UNSUR JAWA DAN ISLAM DALAM TRADISI PERANG OBOR DI DESA TEGALSAMBI KABUPATEN JEPARA
UNSUR JAWA DAN ISLAM
DALAM TRADISI PERANG OBOR DI DESA TEGALSAMBI KABUPATEN JEPARA
ELEMENTS OF JAVA AND
ISLAM IN THE TRADITION OF TORCH
WAR IN TEGALSAMBI VILLAGE, JEPARA REGENCY
ANANDA FATHIA SALMA
FADHILA
Universitas Islam Negeri
Walisongo Semarang
Abstract
This
study wants to describe how torch war tradition is used in the torch war
tradition in Tegalsambi village, Jepara Regency, Central Java. The study uses
investigative methods and interactions with the surrounding community. The
Torch War, as part of the Jepara community's culture, is a traditional ceremony
that is routinely held every Monday Pahing, Tuesday night Pon in the Dhulhijjah
Month in the Javanese or Arabic calendar in Tegalsambi village, Annual,
Jepara.in Tegalsambi village, Tahunan, Jepara. This is named the Torch War
because the
torch is used as a tool to attack each other so that it will cause a very large
spark. Sparks
from the torch were delivered as reinforcements and were able to bring health.

§ Entri posisi butir
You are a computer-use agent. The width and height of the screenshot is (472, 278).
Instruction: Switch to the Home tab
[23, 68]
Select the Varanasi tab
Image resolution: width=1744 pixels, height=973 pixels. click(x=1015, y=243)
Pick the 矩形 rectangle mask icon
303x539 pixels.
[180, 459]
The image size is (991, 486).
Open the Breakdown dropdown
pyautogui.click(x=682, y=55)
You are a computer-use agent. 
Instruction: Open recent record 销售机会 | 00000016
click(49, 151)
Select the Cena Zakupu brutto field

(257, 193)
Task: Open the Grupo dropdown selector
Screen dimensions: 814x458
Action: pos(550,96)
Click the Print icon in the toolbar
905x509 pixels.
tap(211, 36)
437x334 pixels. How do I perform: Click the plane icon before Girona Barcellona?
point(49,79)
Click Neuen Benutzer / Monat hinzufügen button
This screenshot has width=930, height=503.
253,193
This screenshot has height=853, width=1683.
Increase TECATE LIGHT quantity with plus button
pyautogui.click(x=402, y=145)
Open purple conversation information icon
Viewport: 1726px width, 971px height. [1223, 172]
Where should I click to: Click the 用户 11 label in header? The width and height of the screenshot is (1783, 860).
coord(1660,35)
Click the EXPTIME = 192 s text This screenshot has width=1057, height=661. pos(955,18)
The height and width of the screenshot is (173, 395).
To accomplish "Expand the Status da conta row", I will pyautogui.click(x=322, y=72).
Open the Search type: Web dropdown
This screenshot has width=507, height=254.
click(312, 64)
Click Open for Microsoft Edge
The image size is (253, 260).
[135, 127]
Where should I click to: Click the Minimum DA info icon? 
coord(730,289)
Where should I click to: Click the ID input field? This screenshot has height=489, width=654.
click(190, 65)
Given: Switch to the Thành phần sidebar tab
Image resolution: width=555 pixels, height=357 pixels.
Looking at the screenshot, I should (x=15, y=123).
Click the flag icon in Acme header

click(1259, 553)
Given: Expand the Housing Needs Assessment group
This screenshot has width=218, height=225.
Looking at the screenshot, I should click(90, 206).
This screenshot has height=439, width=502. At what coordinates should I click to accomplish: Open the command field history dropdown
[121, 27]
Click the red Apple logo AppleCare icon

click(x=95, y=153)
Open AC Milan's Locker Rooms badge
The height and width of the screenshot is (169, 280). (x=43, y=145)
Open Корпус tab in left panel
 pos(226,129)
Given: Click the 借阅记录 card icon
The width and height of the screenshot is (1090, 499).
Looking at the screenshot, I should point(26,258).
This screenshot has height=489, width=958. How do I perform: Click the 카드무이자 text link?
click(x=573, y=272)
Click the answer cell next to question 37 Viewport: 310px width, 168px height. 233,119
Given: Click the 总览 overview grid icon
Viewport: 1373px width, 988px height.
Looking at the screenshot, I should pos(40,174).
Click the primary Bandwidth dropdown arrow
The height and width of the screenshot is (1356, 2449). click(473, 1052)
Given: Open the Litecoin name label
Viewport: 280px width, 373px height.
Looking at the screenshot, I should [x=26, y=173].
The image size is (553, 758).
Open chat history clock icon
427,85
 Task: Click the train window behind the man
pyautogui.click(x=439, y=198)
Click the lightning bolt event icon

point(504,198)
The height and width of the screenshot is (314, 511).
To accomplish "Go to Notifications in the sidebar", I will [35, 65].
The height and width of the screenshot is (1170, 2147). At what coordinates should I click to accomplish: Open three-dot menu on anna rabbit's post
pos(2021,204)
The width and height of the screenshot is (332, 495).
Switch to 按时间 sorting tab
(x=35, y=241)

§ Tugas Latihan
Periksa apakah tiga pernyataan ini sesuai dengan teks tentang tradisi Perang Obor: (a) Perang Obor diadakan pada bulan Dhulhijjah. (b) Obor dipakai sebagai alat untuk saling menyerang. (c) Penelitian ini hanya memakai studi pustaka. Jawab ya atau tidak untuk tiap pernyataan, disertai kutipan persis dari teks yang menjadi penentunya.

§ Hasil
(a) Ya: "in the Dhulhijjah Month"
(b) Ya: "torch is used as a tool to attack each other"
(c) Tidak: "investigative methods and interactions with the surrounding community"